The two headline changes are:

  • a safe harbour from insolvency duties for directors of companies facing significant liquidity problems because of covid-19, and
  • an existing debts hibernation option.

In this blog we focus on the first change – the safe harbour from directors’ insolvency duties.  A short, practical summary of what the safe harbor means for you as a director follows below.

(Click here to go to all our covid-19 related content on our blog.)

what’s the risk being addressed here?

Any director of a startup will be familiar with the question – is this company viable?  The answer lies in the balance between the company’s trading prospects and ability to raise further capital if/when needed, and the expenses and other liabilities involved in continuing to trade.

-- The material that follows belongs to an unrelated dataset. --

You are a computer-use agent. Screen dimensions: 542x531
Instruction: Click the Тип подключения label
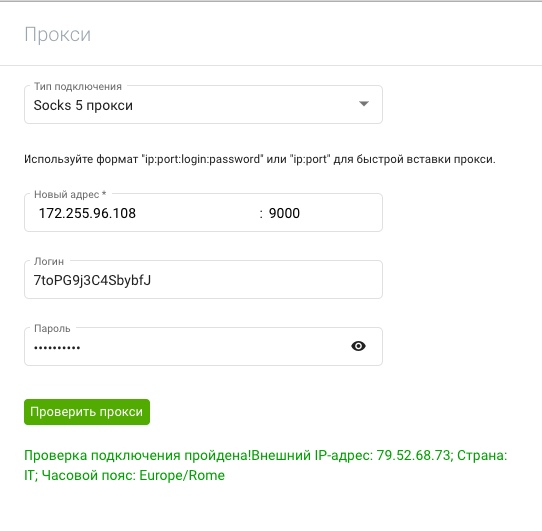(78, 86)
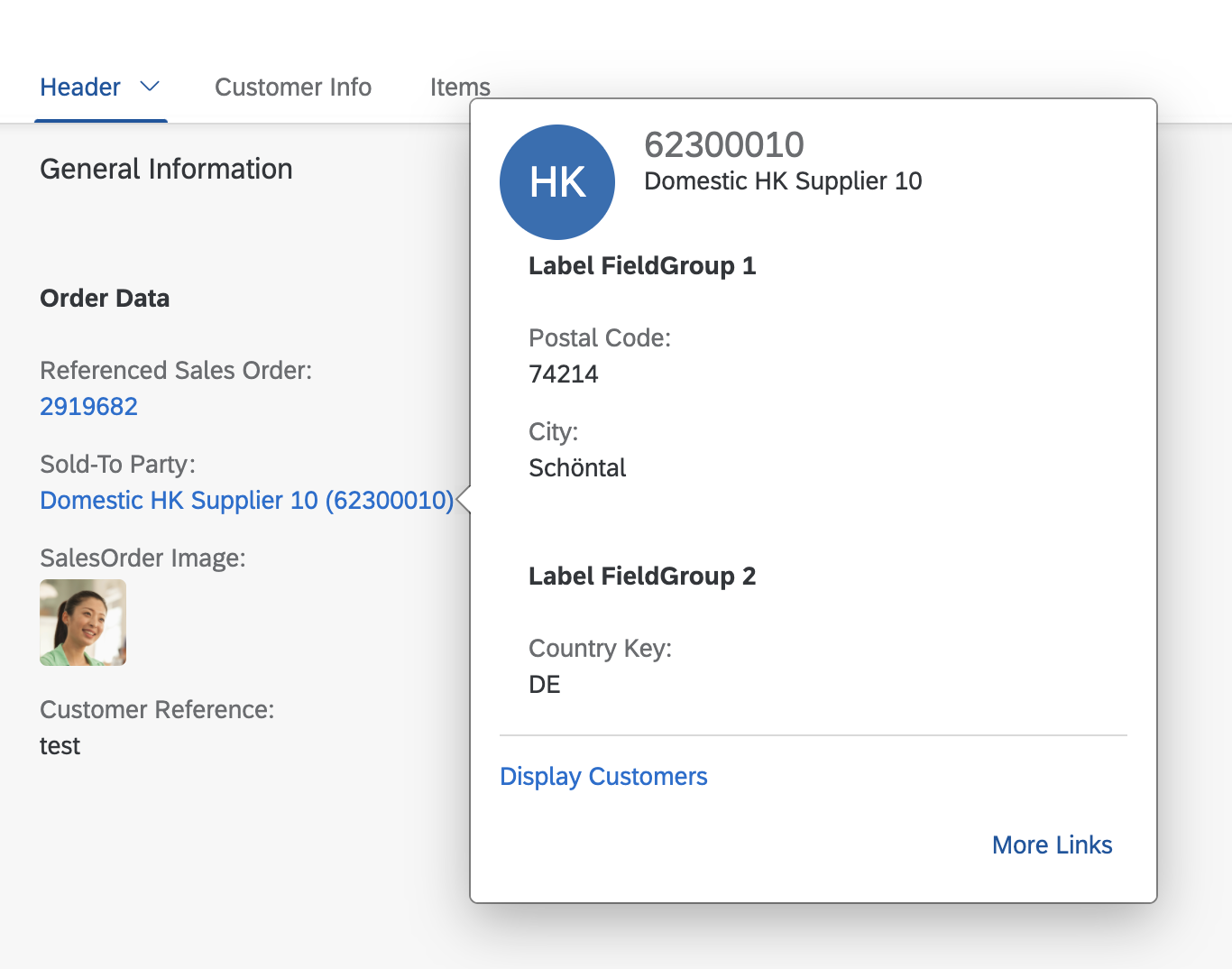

Under the Companies Act, directors are subject to two specific duties that speak directly to that balancing act:

  • directors must not allow the company’s business to be carried on in a manner likely to create a substantial risk of serious loss to the company’s creditors, and
  • directors must not agree to the company incurring an obligation unless, at the time the transaction is entered into, the director believes on reasonable grounds that the company will be able to perform the obligation when required to do so.

If directors are found to have breached either of those two duties, they can be held personally liable for some or all of the company’s debts.

what do we mean by “safe harbour”?

Briefly – protection for directors against the risk of being held personally liable for the company’s debts, in specific circumstances.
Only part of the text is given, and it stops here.